Predicting Multijoint Maximal Eccentric and Concentric Strength With Force-Velocity Jump Mechanics in Collegiate Athletes.

Purpose: Maximal muscle strength is often assessed with single-joint or repetition-maximum testing. The purpose of this study was to evaluate the reliability of countermovement-jump (CMJ) velocity-load testing and assess the relationship between CMJ velocity-load kinetics and concentric-isometric-eccentric multijoint leg-extension strength tested on a robotic servomotor leg press in trained athletes.
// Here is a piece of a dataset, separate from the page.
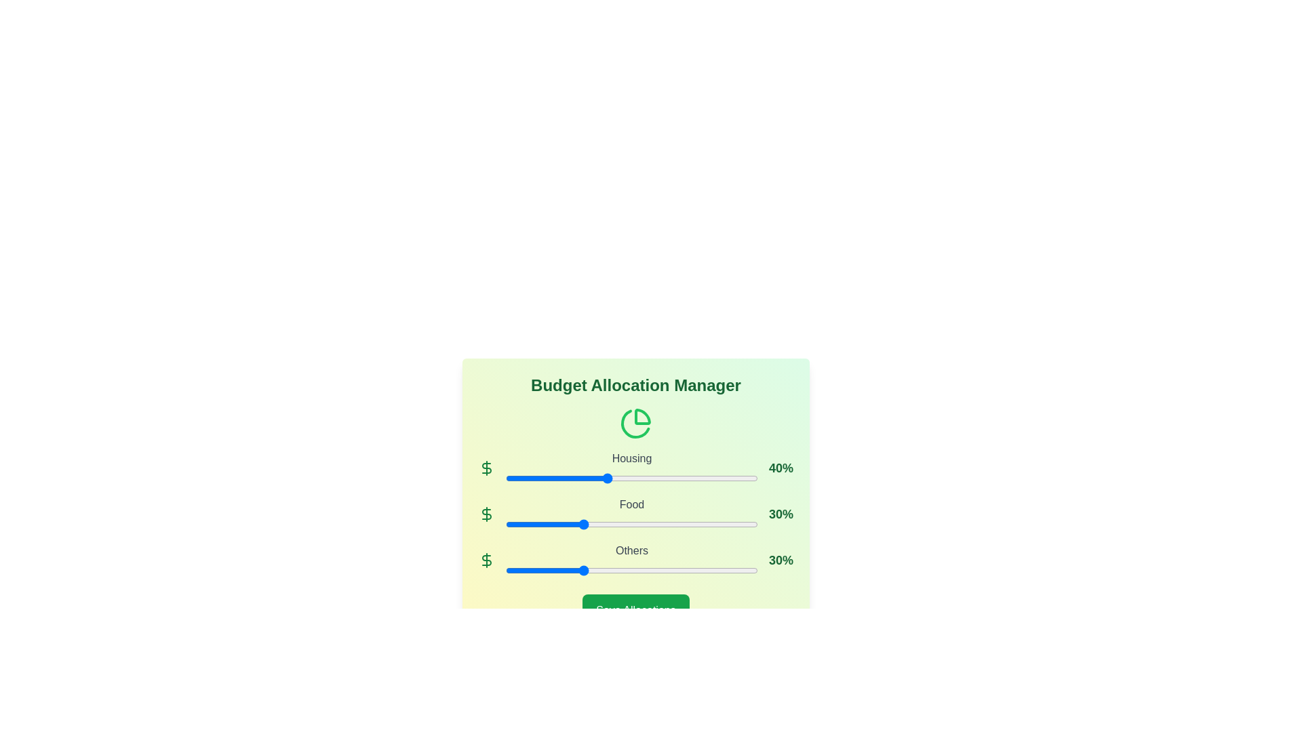  What do you see at coordinates (523, 477) in the screenshot?
I see `the Housing allocation slider to 7%` at bounding box center [523, 477].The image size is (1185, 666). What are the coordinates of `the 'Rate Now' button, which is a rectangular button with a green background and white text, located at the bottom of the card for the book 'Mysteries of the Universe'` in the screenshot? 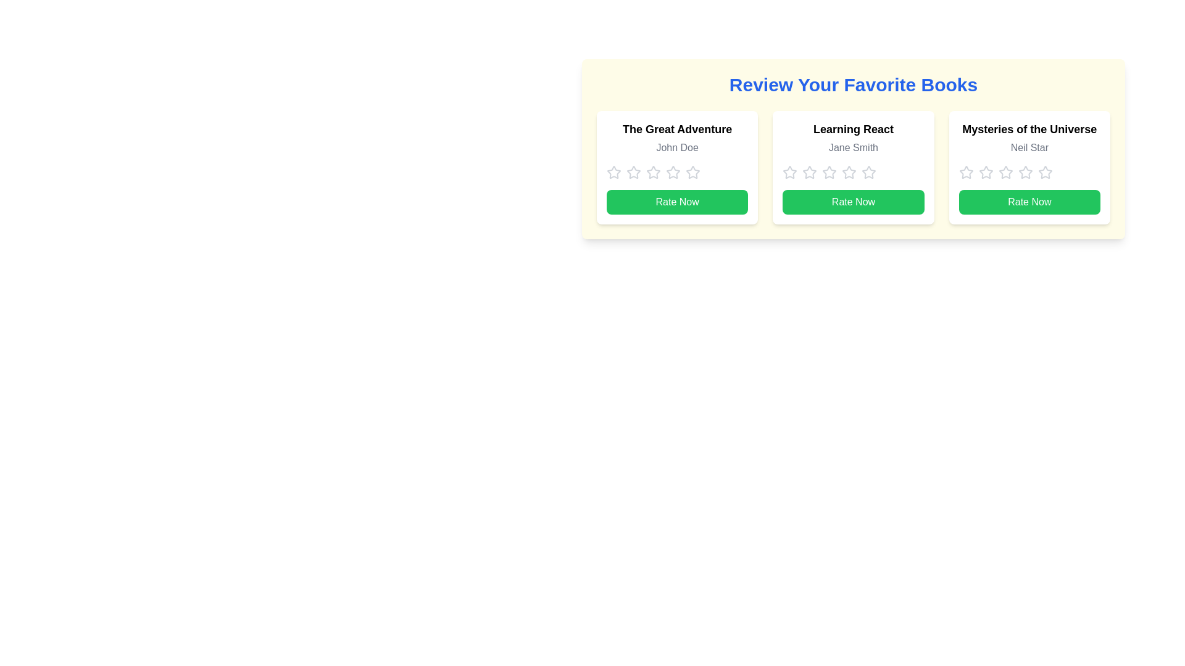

Methods: University athletes (N = 203; 52% female) completed 3 concentric, isometric, and eccentric maximum voluntary leg-extension contractions on the robotic leg press, followed by CMJ velocity-load testing with an additional external load of 0% (CMJBW), 30% (CMJ30), and 60% (CMJ60) of body mass. A linear model was fit for the CMJ takeoff velocity-load relationship to obtain the load intercept. Force-velocity parameters were obtained for the CMJ eccentric deceleration and concentric phases. Linear mixed-effects models were constructed to predict concentric, isometric, and eccentric leg-press force using the CMJ takeoff velocity-load relationship and CMJ kinetics.

Results: Isometric leg-press strength was predicted by load intercept and sex (P < .001, R2 = .565, prediction error = 14%). Concentric leg-press strength was predicted by load intercept, CMJ60 concentric impulse, and sex (P < .001, R2 = .657, prediction error = 10%). Eccentric leg-press strength was predicted by minimum downward velocity, CMJ60 eccentric deceleration impulse, and sex (P < .001, R2 = .359, prediction error = 14%).

Conclusions: Given the relevance of muscle-strength testing for sport performance and injury prevention, assessing force-velocity mechanics with loaded CMJ testing is a reliable and viable approach to predict maximal concentric, isometric, and eccentric leg-press strength in competitive athletes.